TASK ITEM: With the pictures left out, print exactly the lines below that run from the one containing "Given: Open the map layers control" through the one containing "Change text font with the A icon".

▼

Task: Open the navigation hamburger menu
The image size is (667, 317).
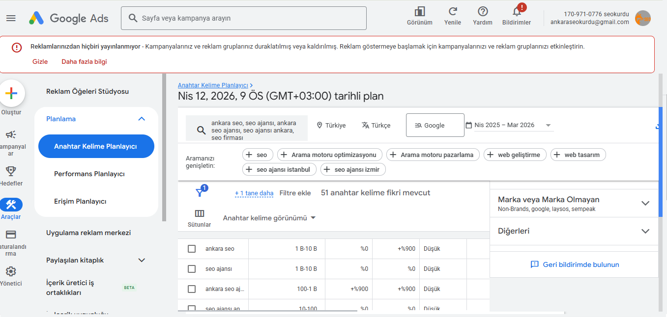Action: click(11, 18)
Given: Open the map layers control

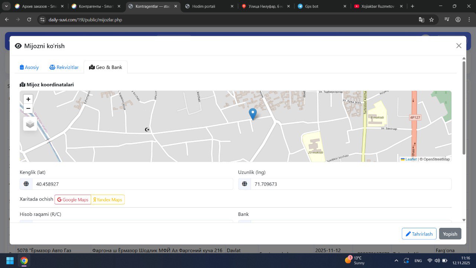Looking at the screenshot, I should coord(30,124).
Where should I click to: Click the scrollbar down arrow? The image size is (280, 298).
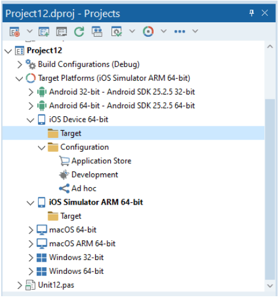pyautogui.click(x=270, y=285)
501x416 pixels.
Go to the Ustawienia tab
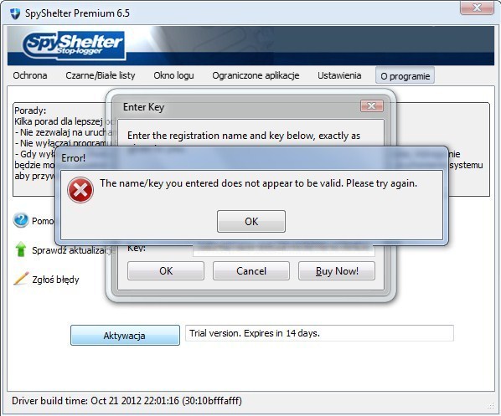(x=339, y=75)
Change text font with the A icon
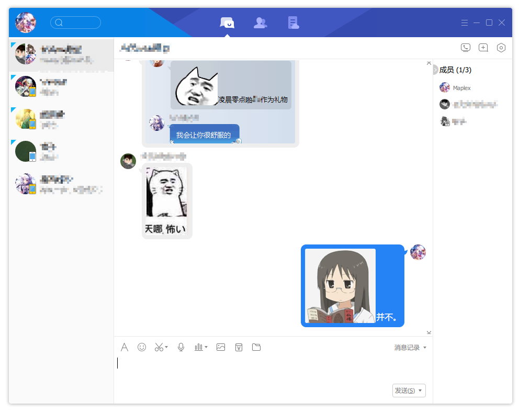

▲
▼

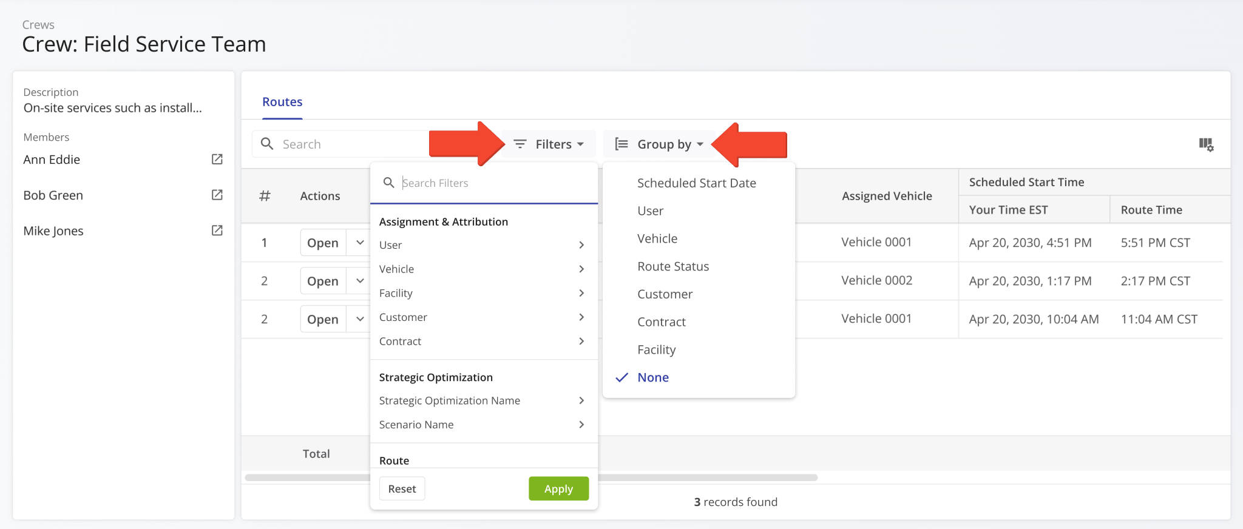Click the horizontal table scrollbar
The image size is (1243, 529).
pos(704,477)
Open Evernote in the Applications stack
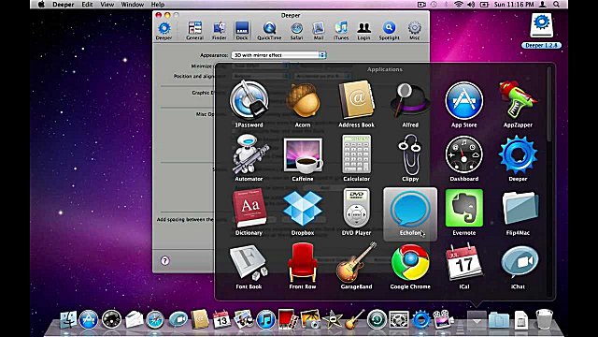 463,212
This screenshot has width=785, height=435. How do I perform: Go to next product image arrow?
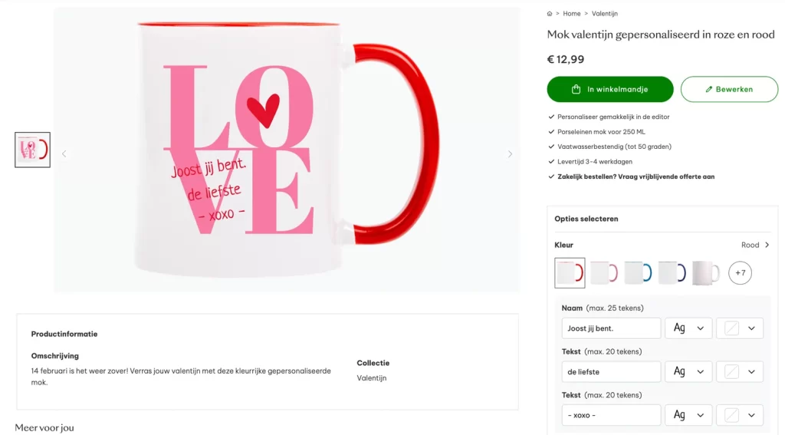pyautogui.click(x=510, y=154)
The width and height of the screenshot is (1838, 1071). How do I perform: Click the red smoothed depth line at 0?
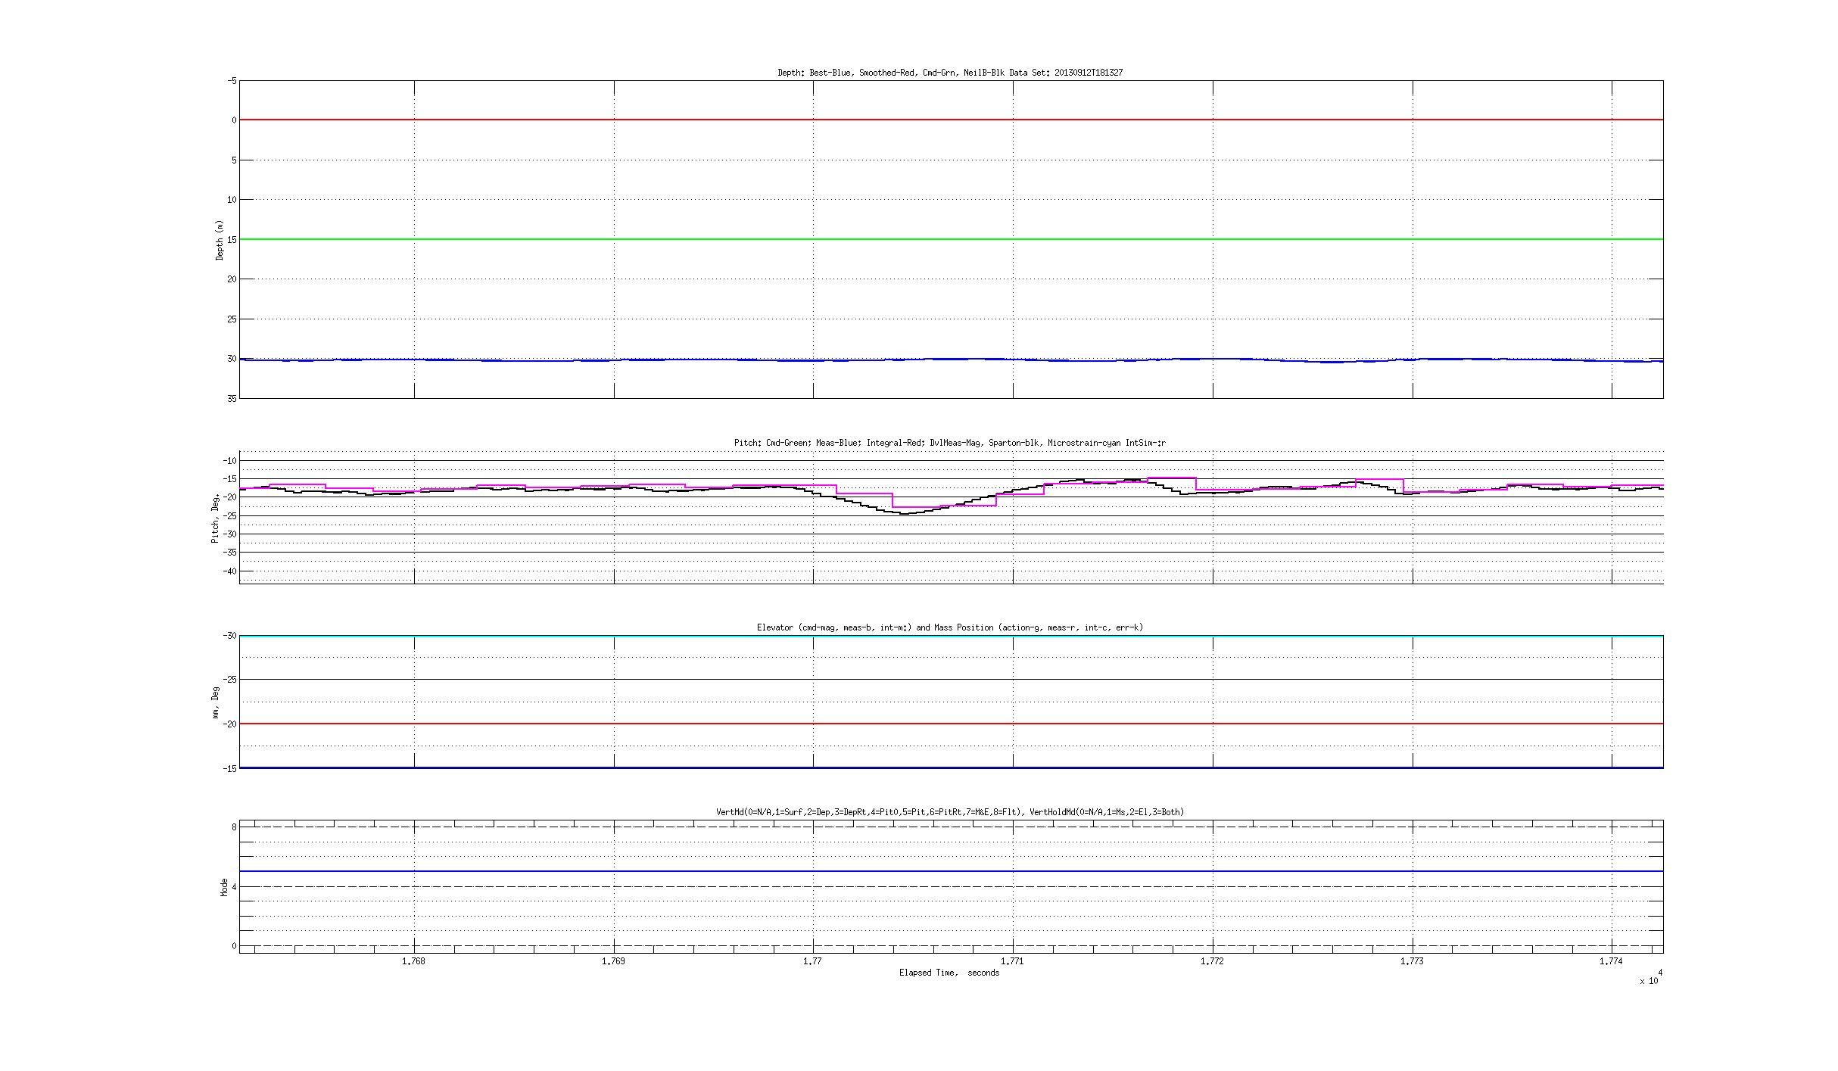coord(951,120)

▲

RESPONSE FOR THIS EXERCISE:
Given: Open the map layers control

Looking at the screenshot, I should coord(30,124).
Where should I click to: Click the scrollbar down arrow? The image size is (280, 298).
pyautogui.click(x=270, y=285)
501x416 pixels.
Go to the Ustawienia tab
(x=339, y=75)
Change text font with the A icon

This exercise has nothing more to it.